# The Treat of the Trick

Practical Exploration of “The Kernel Trick”

In my blog post on feature expansion, we discussed how you could manipulate existing features and create new ones, and in the process take data that were not linearly separable and convert them into higher-dimensional forms that might be. I showed a simple example where a two-dimensional data set with a single new dimension (sum of squares of both values) produced the desired result. Easy enough.

But real life is never going to be that simple, is it?

Let’s start with a couple pieces of context. I used sum of square values for my previous example, which is fine and a viable example of feature expansion, but not one that really gets used a lot. It’s far more common to take the product of two features and treat that as the interaction — in part because technology like TPUs and GPUs can do matrix multiplication super quickly, at scale. In addition, we don’t really know what combinations of features are going to give us the most signal in terms of classification and separability, and rather than trying to guess, from an algorithmic standpoint you’d simply want to try every possible combination. And finally, you add one more dimension that was computationally neutral (so for multiplication purposes, a 1) to each vector. We would indicate that this operation has been performed on our vector using the symbol/term “phi of <vector id>.”

The implication here is that our two-dimensional vector (let’s call it A) would be transformed from this:

A = (x, y)

…to this:

phi_A = (1, x, y, x*y)

So a two-dimensional vector transforms into a four-dimensional vector. What happens when we add a third dimension?

A = (x, y, z)

phi_A = (1, x, y, z, x*y, x*z, y*z, x*y*z)

From three to eight dimensions. One more — a four-dimensional vector transforms like this:

A = (x, y, z, q)

phi_A =

(1, x, y, z, q, x*y, x*z, x*q, y*z, y*q, z*q, x*y*z, x*y*q, x*z*q, y*z*q, x*y*z*q)

From four to 16 dimensions. The total number of dimensions generated from an initial starting vector will be 2 raised to the power of the number of original dimensions. Put another way, every new dimension will double the size of the phi equivalent.

Where this gets really hairy is when you’re trying to build the classifier, and specifically a maximum margin classifier. As part of this process, you need to mathematically determine the distance between two vectors (and repeat for every possible combination of vectors) which can be accomplished for Euclidean distance using matrix multiplication inner products.

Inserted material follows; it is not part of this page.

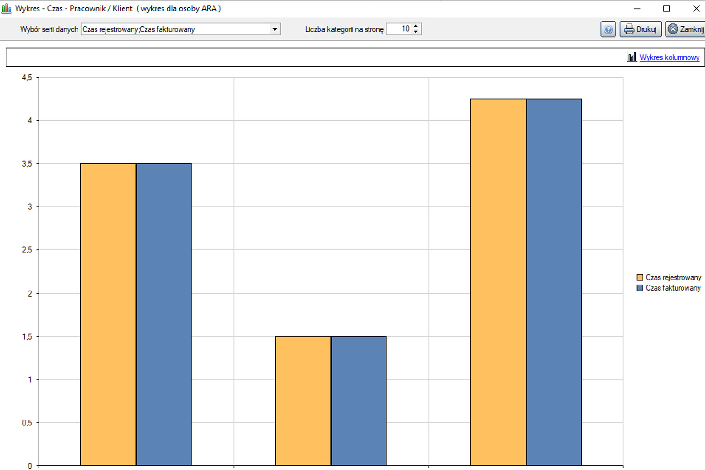Click the printer icon on Drukuj

[x=629, y=29]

Let’s start small and create the phi equivalents of a couple of two-dimensional vectors to illustrate the complexity here (changing feature notation for clarity):

phi_A = (1, a1, a2, a1a2)

phi_B = (1, b1, b2, b1b2)

To compute the inner product of (or Euclidean distance between) these two vectors, the math looks like this:

Distance_AB = 1+a1b1+a2b2+a1a2b1b2

Not so bad, right? Let’s take it up a level and assume we have three features:

phi_A = (1, a1, a2, a3, a1a2, a1a3, a2a3, a1a2a3)

phi_B = (1, b1, b2, b3, b1b2, b1b3, b2b3, b1b2b3)

And now our formula looks like this:

Distance_AB = 1+a1b1+a2b2+a3b3+a1a2b1b2+a1a3b1b3+a2a3b2b3+a1a2a3b1b2b3

The number of features in our phi vectors determines the number of addition problems our computer needs to do in order to compute the distance. But isn’t that what computers are for and what they’re good at? Simple math shouldn’t be a problem, should it?

Enter our old friend, the curse of dimensionality.

If you’re just dealing with a small number of features, this is indeed not a problem. However, if you have just 20 features, this results in a distance calculation that requires more than one million additions (remember, 2 to the power of the number of dimensions…) Just 40 features puts this number over one **trillion** addition problems. One more feature adds yet another trillion. The next one two trillion. And on it goes.

You’re gonna to need a bigger computer.

## The Kernel Trick to the Rescue

The question then becomes “is there another way to compute relative distances between vectors without doing all of the longhand addition?” And it turns out there is a way. In fact, there are lots of them.

From a terminology perspective, we call the matrix multiplication method we used above a “kernel.” The trick, then, is to substitute the approach with another one that gives us either the exact same answer with fewer computations required, or a set of answers that is at least somewhat representative of what the original kernel would have given us, but perhaps in a different format or scale.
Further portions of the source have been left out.